WHAT TO WORK ON: Please copy these lines verbatim, starting at the line that contains "Show Development Updates" and continuing through the last line.
● ● ● ● ●
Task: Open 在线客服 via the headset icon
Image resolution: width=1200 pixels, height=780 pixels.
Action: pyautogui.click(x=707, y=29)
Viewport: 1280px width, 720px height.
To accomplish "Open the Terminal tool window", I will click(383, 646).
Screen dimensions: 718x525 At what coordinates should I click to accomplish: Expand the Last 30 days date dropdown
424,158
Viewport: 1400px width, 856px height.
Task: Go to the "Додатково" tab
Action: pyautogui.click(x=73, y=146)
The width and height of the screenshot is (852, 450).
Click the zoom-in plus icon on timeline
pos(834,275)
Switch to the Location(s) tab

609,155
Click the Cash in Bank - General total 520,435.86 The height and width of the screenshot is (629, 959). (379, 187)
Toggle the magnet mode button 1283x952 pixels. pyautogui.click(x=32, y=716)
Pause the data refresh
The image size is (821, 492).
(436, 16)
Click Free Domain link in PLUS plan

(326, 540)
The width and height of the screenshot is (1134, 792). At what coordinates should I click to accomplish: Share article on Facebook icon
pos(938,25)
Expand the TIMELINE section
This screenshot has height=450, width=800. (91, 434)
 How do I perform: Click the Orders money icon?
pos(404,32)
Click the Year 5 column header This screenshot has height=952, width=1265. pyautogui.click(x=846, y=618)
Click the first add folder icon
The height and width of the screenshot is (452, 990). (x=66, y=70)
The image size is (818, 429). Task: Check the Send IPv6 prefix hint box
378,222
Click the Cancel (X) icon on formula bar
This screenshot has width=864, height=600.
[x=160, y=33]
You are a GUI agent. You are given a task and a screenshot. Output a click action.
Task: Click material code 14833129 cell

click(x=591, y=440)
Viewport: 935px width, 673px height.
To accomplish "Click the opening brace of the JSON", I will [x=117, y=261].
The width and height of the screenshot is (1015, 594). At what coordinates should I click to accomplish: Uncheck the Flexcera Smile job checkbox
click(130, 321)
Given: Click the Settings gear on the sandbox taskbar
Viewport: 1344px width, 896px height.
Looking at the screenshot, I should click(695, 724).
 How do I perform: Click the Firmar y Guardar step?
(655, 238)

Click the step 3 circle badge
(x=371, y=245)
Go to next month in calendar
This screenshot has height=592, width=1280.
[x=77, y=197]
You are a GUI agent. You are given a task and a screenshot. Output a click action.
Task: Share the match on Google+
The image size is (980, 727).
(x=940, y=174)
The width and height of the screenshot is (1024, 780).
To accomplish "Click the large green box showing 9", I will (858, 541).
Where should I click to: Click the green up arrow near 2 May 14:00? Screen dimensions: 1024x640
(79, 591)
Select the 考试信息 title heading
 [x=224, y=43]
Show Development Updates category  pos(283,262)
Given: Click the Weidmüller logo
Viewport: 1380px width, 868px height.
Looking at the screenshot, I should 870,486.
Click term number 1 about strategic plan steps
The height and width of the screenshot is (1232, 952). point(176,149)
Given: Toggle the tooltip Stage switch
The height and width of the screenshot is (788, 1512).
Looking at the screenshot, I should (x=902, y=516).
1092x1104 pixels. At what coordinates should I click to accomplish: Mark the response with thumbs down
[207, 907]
● ● ● ● ●
SOLVED EXERCISE:
Show Development Updates category  pos(283,262)
Given: Click the Weidmüller logo
Viewport: 1380px width, 868px height.
Looking at the screenshot, I should 870,486.
Click term number 1 about strategic plan steps
The height and width of the screenshot is (1232, 952). point(176,149)
Given: Toggle the tooltip Stage switch
The height and width of the screenshot is (788, 1512).
Looking at the screenshot, I should (x=902, y=516).
1092x1104 pixels. At what coordinates should I click to accomplish: Mark the response with thumbs down
[207, 907]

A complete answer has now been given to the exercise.